The influence of enaminones on the transport and oral bioavailability of P-glycoprotein substrate therapeutic agents

Abstract

Objective: The enaminones have shown high P-gp affinity and may act as P-gp modulators. This study investigated the potential inhibition of the enaminones on paclitaxel efflux in vitro compared to cyclosporin A, a known P-gp inhibitor, and the effectiveness of select enaminones on paclitaxel oral absorption in rats. Methods: Caco-2 transport of [ 14 C ]paclitaxel was evaluated in presence of various enaminones at 10 −5 M. Concentration–effect (10 −10 M to 10 −4 M) profiles for the enaminones, DM27 and/or DM40, with paclitaxel and cyclosporin A were determined. Male Sprague–Dawley (250–275 g) rats were orally administered either [ 14 C ]paclitaxel (30 μCi/kg) or [ 14 C ]paclitaxel/DM27 (7 mg/kg) and blood samples were collected. Paclitaxel brain concentrations were measured. Results: Papp (A–B) of [ 14 C ]paclitaxel, with DM27 and DM40 at 10 −5 M, was significantly ( P<0.05) higher versus control.
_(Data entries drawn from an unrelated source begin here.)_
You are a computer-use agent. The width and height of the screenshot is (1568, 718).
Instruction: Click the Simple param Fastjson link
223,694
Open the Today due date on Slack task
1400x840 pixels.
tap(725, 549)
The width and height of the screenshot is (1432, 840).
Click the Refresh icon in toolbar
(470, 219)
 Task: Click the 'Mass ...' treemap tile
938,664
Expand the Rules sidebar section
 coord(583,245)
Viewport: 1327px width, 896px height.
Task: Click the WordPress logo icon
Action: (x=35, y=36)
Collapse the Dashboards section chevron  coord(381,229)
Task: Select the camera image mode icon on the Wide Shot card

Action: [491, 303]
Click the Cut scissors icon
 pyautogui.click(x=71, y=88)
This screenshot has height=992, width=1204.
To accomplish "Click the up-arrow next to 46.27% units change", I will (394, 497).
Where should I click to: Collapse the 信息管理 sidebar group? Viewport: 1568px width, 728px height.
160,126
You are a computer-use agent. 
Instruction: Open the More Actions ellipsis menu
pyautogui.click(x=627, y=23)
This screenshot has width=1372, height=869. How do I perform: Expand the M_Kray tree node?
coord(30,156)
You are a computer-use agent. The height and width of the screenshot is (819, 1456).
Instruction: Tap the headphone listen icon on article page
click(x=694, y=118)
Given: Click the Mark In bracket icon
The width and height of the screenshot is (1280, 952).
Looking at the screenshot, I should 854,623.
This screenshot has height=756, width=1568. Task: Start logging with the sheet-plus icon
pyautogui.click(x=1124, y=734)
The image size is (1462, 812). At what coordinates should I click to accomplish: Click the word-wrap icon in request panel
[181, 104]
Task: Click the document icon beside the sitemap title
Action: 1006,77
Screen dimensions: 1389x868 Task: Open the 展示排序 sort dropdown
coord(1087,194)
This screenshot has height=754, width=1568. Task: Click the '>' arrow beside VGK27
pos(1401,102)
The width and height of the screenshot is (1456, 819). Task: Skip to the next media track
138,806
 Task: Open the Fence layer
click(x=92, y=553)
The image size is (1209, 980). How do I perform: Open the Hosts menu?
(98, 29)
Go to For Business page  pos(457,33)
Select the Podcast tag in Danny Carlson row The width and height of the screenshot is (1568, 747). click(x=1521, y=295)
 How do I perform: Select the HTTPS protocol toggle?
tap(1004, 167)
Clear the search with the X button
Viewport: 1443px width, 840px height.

DM27 produced a 360% and a 139% increase in Papp (A–B)Paclitaxel and Papp (A–B)Cyclosporin, respectively. DM40 displayed a 131% increase in Papp (A–B)Paclitaxel whereas cyclosporin A produced a 213% increase in Papp (A–B)Paclitaxel. Rats in the DM27 group displayed large Vd ss/ F values (23.35 liters/kg versus 14.62 liters/kg) and lower AUC (5.47 μg/ml min versus 8.74 μg/ml min) versus control. However, significantly higher levels (2.25-fold) of paclitaxel were observed in the brains of the DM27 group. Conclusion: This study presents the enaminones as promising P-gp inhibitors with comparable potency to other P-gp inhibitors. Furthermore, the enaminones may improve conventional therapy when used in combination with P-gp substrate drugs.